Keywords

1 Introduction

Segmentation of color image regions that contain skin pixels is a very important and challenging task of modern image processing. The general objective of described problem is to return the output image, whose every pixel was classified as either representing skin or not [1, 2]. Such information can be then used in various applications in computer vision [3, 4]. Important and interesting tasks, where skin segmentation is required, are automatic face [5,6,7] or gesture detection [8,9,10]. Additionally, many of the most effective filters of adult-only content are based on the information from the segmented skin regions [11, 12]. Image coding using regions of interest as presented in [13], is another very important example of the application of skin segmentation algorithms.

The most common approach to skin detection problem is pixel-wise, color-based classification [4]. In such methods each pixel is being classified independently from its neighbours only on the basis of its color features [14, 15]. Such discrimination between skin and non-skin pixels can be performed using skin color model represented either as a set of rules or thresholds or derived from used machine learning algorithm [4]. However, it must be noted that basing solely on the color information may not be sufficient for the task. It is a well known fact, that most popular color spaces such as the RGB and HSV or perceptually uniform CIELab suffer from many shortcomings (for more details see [16]). In order to improve the quality of pixel-based skin detection many approaches have been proposed. Among these worth mentioning are texture-based methods, adaptation techniques and spatial analysis. A very detailed description of this techniques can be found in [4].
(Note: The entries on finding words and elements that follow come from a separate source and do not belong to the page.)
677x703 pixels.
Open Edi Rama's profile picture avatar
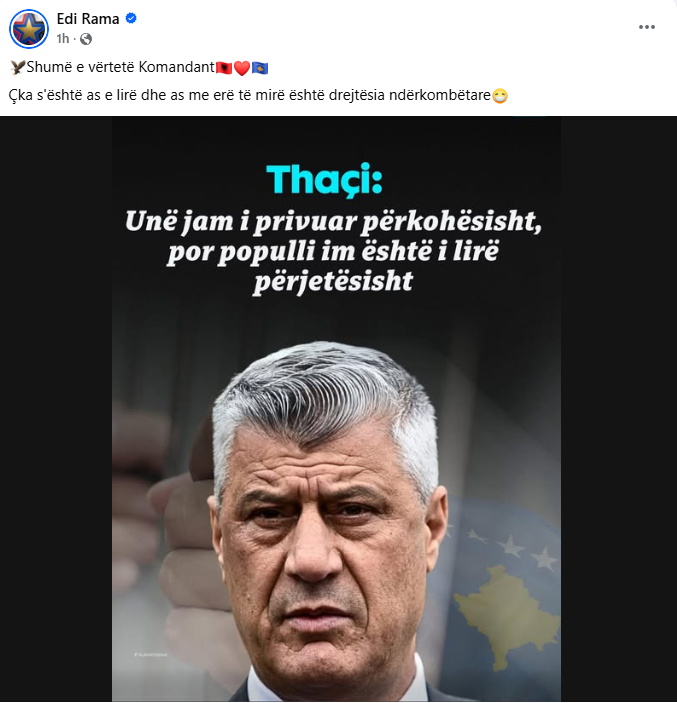coord(29,29)
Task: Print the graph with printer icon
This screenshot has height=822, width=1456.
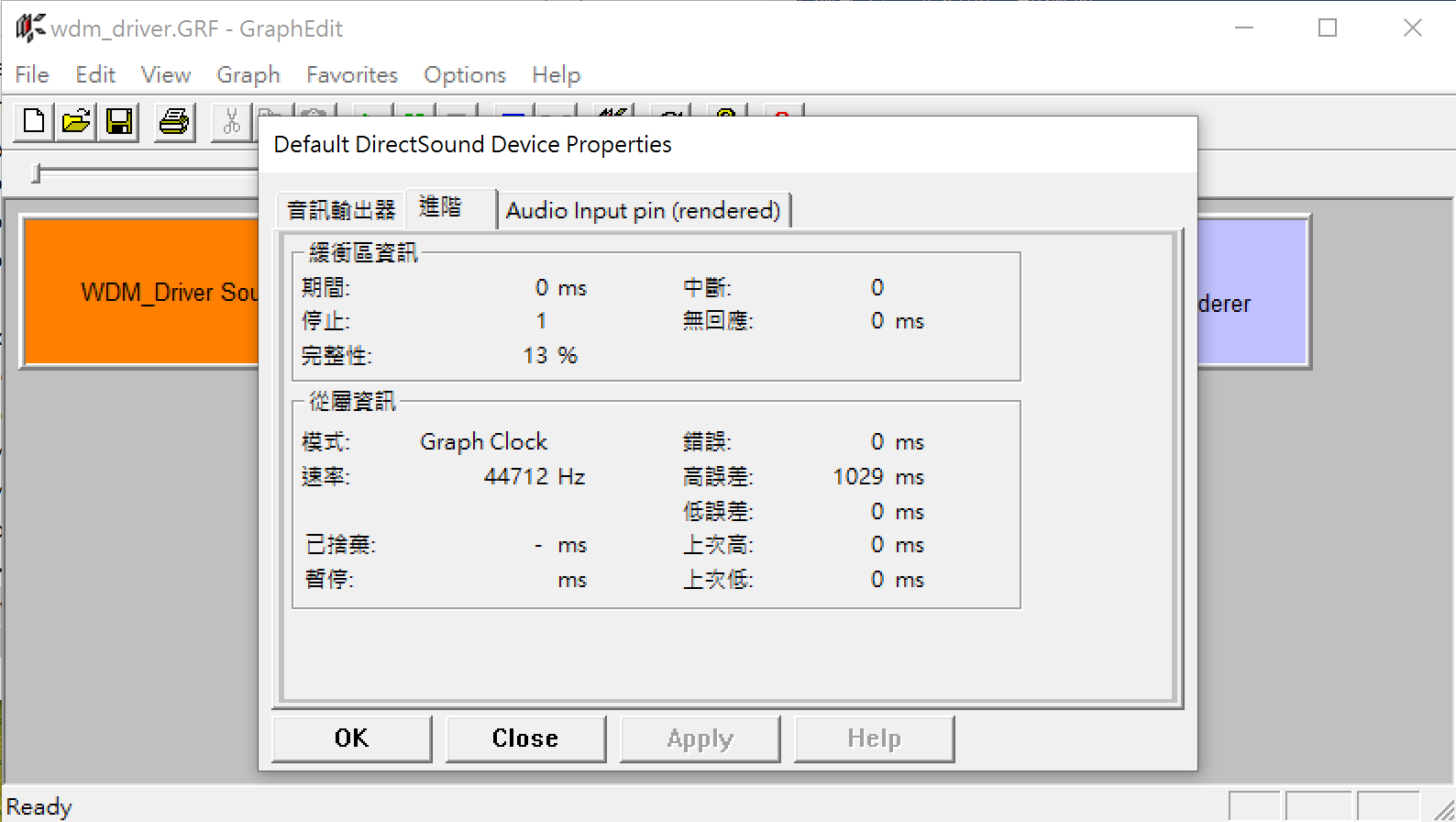Action: pos(173,122)
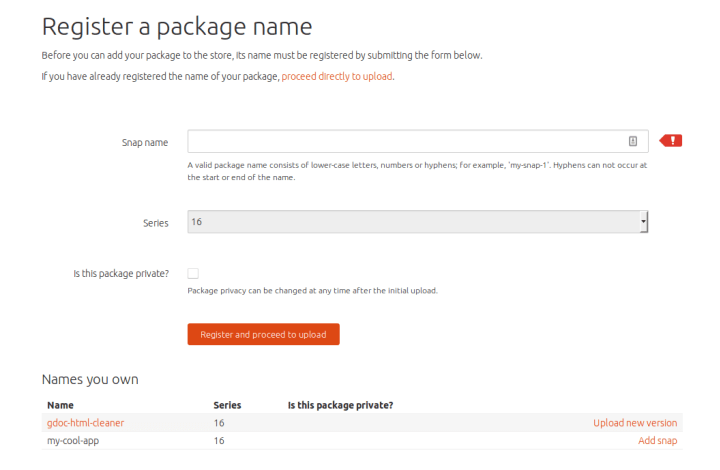720x470 pixels.
Task: Focus the Snap name text field
Action: click(x=405, y=141)
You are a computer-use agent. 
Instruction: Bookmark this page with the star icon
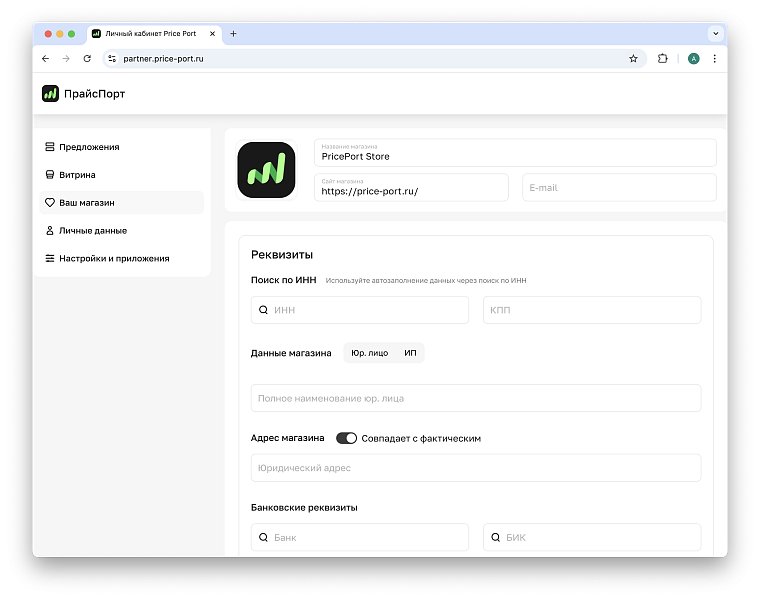633,59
In this research a direct, pixel-based approach was chosen. The main purpose was to evaluate the performance in this specific task of two very popular machine learning classifiers: Regularized Logistic Regression and Artificial Neural Network with Regularization trained with Backpropagation [17]. The research focused mostly on the aspect of model’s error evaluation and parameter tuning. Developing new algorithms [18,19,20,21] and computer simulation [22] are classical means to achieve progress of the technology.

2 Data Description

Data used in this research was ‘Skin Segmentation Dataset’ provided for the UCI Machine Learning Repository [23]. The dataset consists of 50859 examples marked as skin samples and 194198 non-skin samples. Available features are pixel’s values in B, G and R channels, coded with 8 bits. The skin dataset was collected by random sampling of these values from images of various gender, age and race groups obtained from Color FERET Image Database and PAL Face Database from Productive Aging Laboratory.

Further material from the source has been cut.